The welfare reauthorization bill approved by the House and Senate Finance Committee last year didn't give enough help to poor families trying to raise children and work their way out of welfare.
Now, the deadline for the final Senate vote on the bill--HR 4--is March 31. Will there or won't there be money to help families with child care? To a great extent, the outcome depends on Maine's Republican senator Olympia Snowe.
The Children's Defense Fund in Washington, D.C., estimates that child care expenses range anywhere from $4,000 to $10,000 a year per child. More than one of every four families with young children earn less than $25,000 per year, while a two-parent family in which both adults work for minimum wage only earns a combined income of $21,400 per year.
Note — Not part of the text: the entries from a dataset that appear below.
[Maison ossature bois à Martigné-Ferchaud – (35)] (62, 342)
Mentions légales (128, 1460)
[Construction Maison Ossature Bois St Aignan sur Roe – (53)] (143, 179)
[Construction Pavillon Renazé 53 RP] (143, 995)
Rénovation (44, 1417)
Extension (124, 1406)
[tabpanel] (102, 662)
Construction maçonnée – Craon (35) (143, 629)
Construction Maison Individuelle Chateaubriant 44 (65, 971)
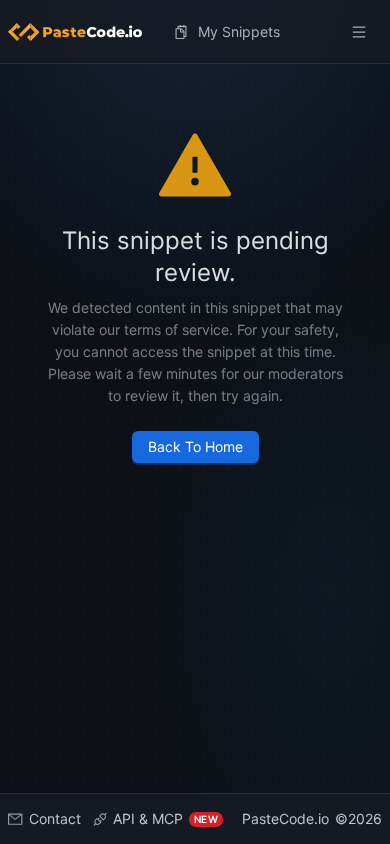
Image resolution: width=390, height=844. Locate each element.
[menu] (195, 32)
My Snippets (239, 31)
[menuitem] (83, 32)
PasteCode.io (285, 818)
The child-advocacy group reports that even if low-income working families could set aside 10 percent of their income ($2,140) for child care, they would still fall several thousand dollars short of what they need for average-priced child care for one child. Clearly, child care costs for low-income families are prohibitive. If single mothers can't find it, or can't afford it, their only choices will be to remain unemployed or rely on haphazard child care.
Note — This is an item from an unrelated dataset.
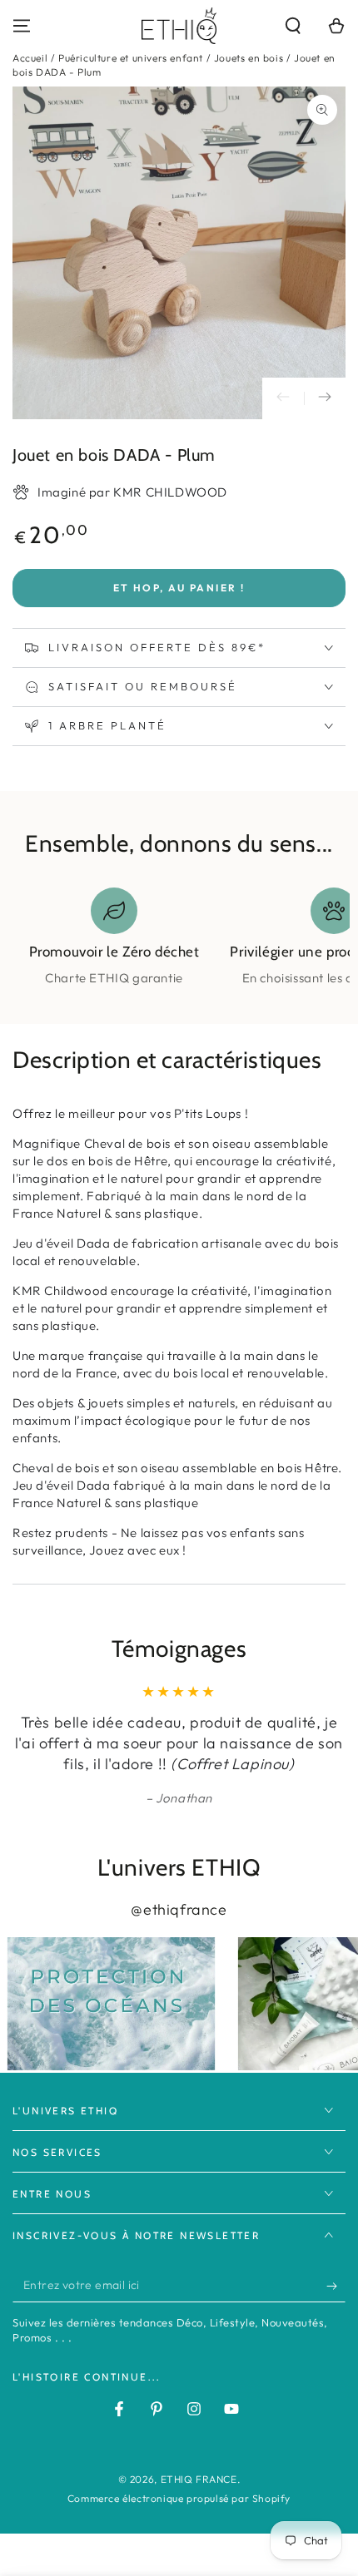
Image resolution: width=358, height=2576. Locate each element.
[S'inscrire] (336, 2285)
It's not just the cost of child care, either. Children need quality care, and parents need to know that their children are safe. The National Institute of Child Health and Human Development found in a recent study that the higher the quality of child care that children receive before they reach three, the greater the child's language abilities and cognitive development and the more ready for school they will be. Universal Pre-K and Head Start have proven over the years that early intervention with young children at risk for school failure can improve school performance. However, the Bush administration is cutting funds to those programs, as well.
Without affordable, quality child care, parents cannot work and provide their families the kind of child care that children need to thrive, stay healthy and do well in school. Mothers should not be forced to work for longer hours each week, often in minimum wage jobs, unless the government shows enough sense of "family values" to ensure the health and safety of these children.
A recent report published by the National Poverty Center shows that single mothers who have access to affordable, reliable and quality child care are more likely to work. Without these options, single mothers find it difficult, if not impossible, to find and maintain jobs.
When it comes time for them to debate HR 4, senators should put themselves in the shoes of the millions of children and parents who struggle daily with low incomes and the need for quality child care. When it comes time for them to vote, they should act like human beings and not require mothers to work more hours without giving them a way to also take care of their children.